Singulariser les territoires de montagne. Approches critiques des processus de labellisation dans les constructions territoriales

Coordinateurs :  Karine Basset (Larhra) ;Véronique Peyrache-Gadeau (Edytem)

 

Type de projet et nom complet :  Singulariser les territoires de montagne. Approches critiques des processus de labellisation territoriale (19e-21e siècles). Projet interdisciplinaire financé par le labex ITEM

 

Participants au projet pour le LARHRA : Karine Basset (responsable scientifique)

Autres participants : laboratoire EDYTEM : V. Peyrache-Gadeau, F. Hobléa, Chiara Piaï (doctorante), A. Brancelj (doctorante), N. Cayla, M. Duval ; IRSTEA : I. Arpin, A. Cosson ; laboratoire PACTE: C. Janin; membres d'institutions partenaires : C. Darroux (MPO Bourgogne, CS du Pnr Morvan); C. Beck, J. Vigreux (Conseil scientifique Pnr Morvan)

Début et durée : avril 2015 - septembre 2019

 

La quête de distinction est, depuis les années 2000, une voie privilégiée par les territoires ruraux. Elle s’opère via des labellisations qui mettent en jeu des valeurs autour des notions de patrimoine, d’environnement et de durabilité. Ce phénomène s’observe avec une acuité particulière en Europe dans l’ensemble des espaces de montagne.

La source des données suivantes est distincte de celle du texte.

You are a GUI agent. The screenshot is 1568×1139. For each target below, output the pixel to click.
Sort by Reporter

Paradoxalement, en concourant aux multiples labels et marques, les territoires tendent à s’inscrire dans la dynamique concurrentielle du monde globalisé, tout en recherchant une manière propre d’exister. Cette quête, qui repose sur une identification explicite où chaque territoire se reconnait et se différencie, est par ailleurs prise dans des jeux de construction territoriale multi scalaire. Les singularités locales tendent ainsi à se dissoudre dans des territorialités plus vastes, celles des ensembles de grands massifs, des grandes régions, des grandes métropoles… Ces tendances fragilisent particulièrement les espaces dits protégés et notamment ceux, comme les Parc naturel Régionaux (PnR) ou les aires d’adhésion des parcs nationaux, dont la protection est de nature contractuelle et se construit sur une base volontaire des collectivités.

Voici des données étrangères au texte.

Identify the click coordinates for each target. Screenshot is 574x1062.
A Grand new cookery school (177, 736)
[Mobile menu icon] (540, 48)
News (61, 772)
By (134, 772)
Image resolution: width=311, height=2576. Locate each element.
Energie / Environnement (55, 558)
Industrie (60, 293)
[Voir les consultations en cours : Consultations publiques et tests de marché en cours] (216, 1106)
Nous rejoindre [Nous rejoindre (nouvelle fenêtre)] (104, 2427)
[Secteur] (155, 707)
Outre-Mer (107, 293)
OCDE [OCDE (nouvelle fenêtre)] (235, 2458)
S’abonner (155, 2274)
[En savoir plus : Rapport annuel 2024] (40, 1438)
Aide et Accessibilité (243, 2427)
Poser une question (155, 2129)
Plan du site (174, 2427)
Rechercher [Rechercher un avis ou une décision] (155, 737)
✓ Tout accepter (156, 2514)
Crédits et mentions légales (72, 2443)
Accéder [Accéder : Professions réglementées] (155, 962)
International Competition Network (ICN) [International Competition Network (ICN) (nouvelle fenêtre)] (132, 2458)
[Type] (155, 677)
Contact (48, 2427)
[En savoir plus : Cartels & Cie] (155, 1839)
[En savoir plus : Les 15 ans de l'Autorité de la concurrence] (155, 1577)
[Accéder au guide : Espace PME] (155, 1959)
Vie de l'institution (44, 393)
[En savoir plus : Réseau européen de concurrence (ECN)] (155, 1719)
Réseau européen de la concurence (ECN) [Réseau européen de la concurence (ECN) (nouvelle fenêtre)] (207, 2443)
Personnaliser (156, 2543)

La phase actuelle de course à la distinction succède à plusieurs décennies d’une construction sociale et institutionnelle des territoires de montagne sur la base de caractérisations de nature économiques, socio-culturelles et/ou environnementales, aujourd’hui en cours de reformulation. Le mouvement de labellisation s’accompagne ainsi d’appels à l’innovation institutionnelle territoriale.

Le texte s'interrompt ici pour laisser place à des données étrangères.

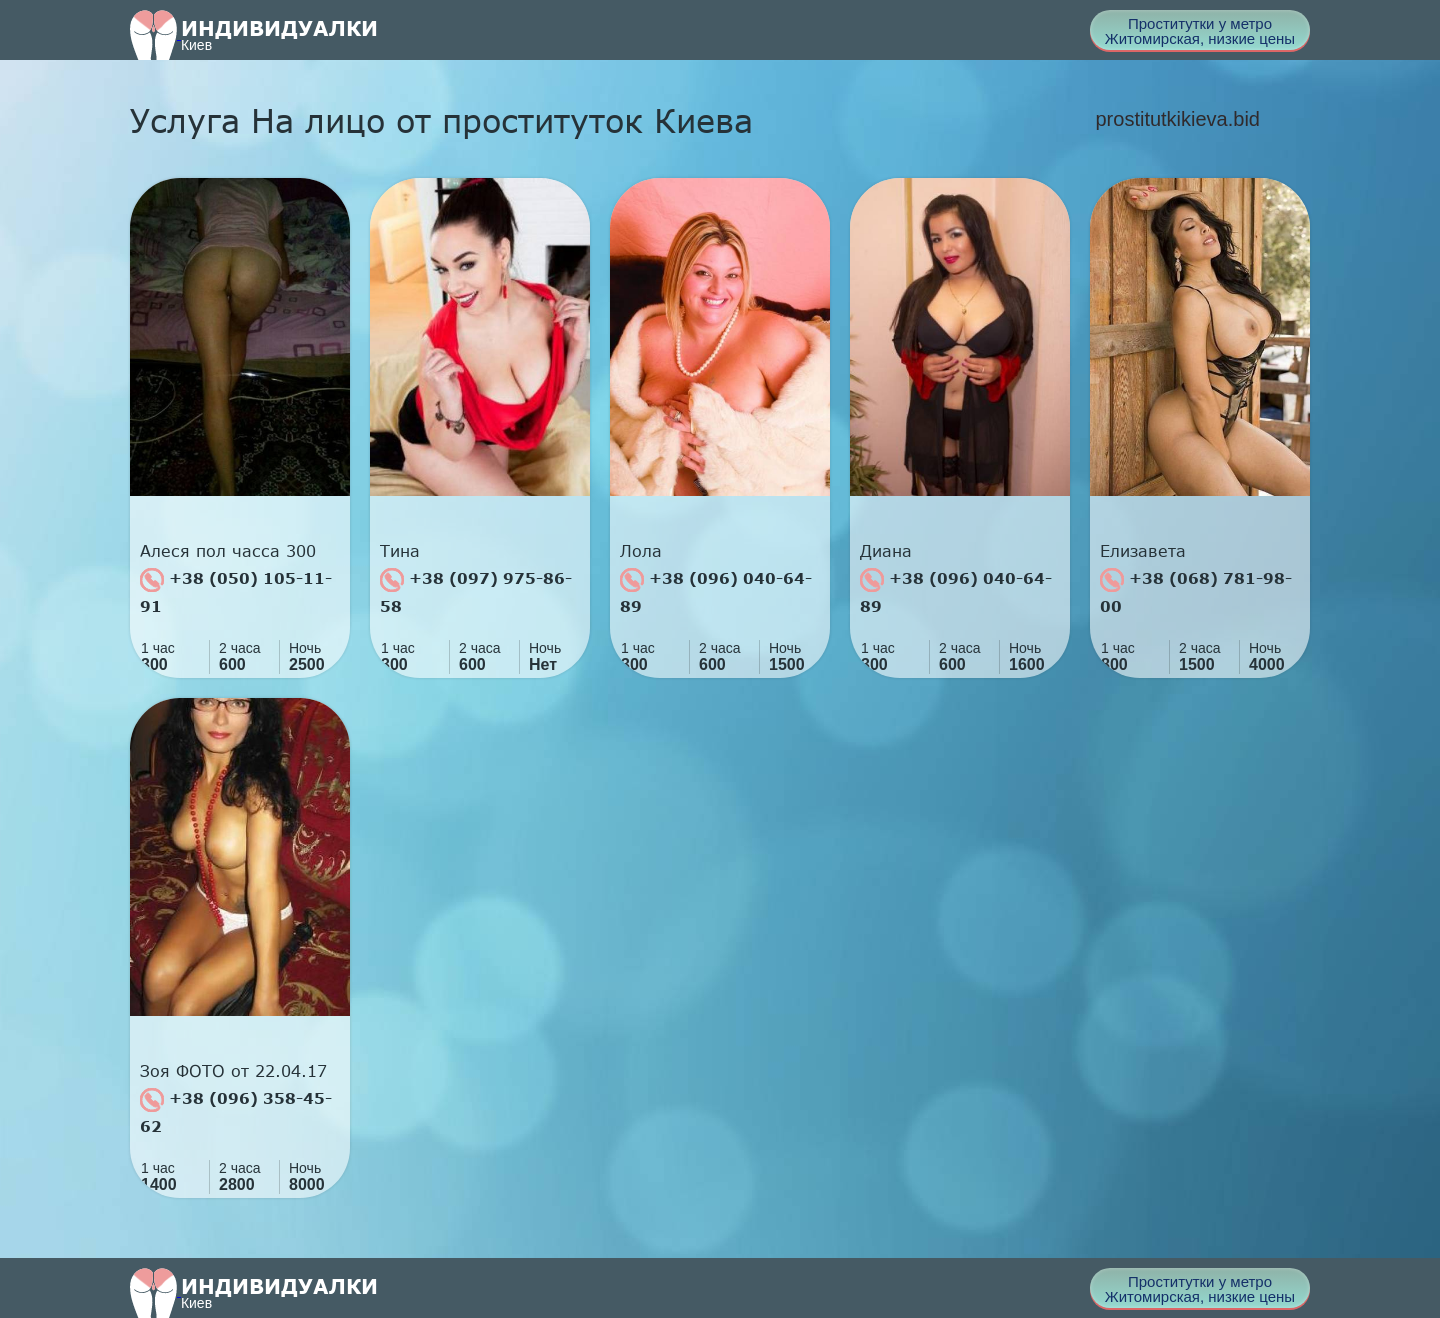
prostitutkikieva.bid (1177, 119)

Par ailleurs, ces processus participent aussi d’innovations sociales, impliquant l’association de types d’acteurs diversifiés vers un objectif de changement, voire spécifiquement orientées vers l’amélioration de la « qualité de vie ». Dans cette approche, l’innovation sociale implique de transcender les objectifs purement économiques par de nouvelles valeurs répondant particulièrement à l’impératif de durabilité.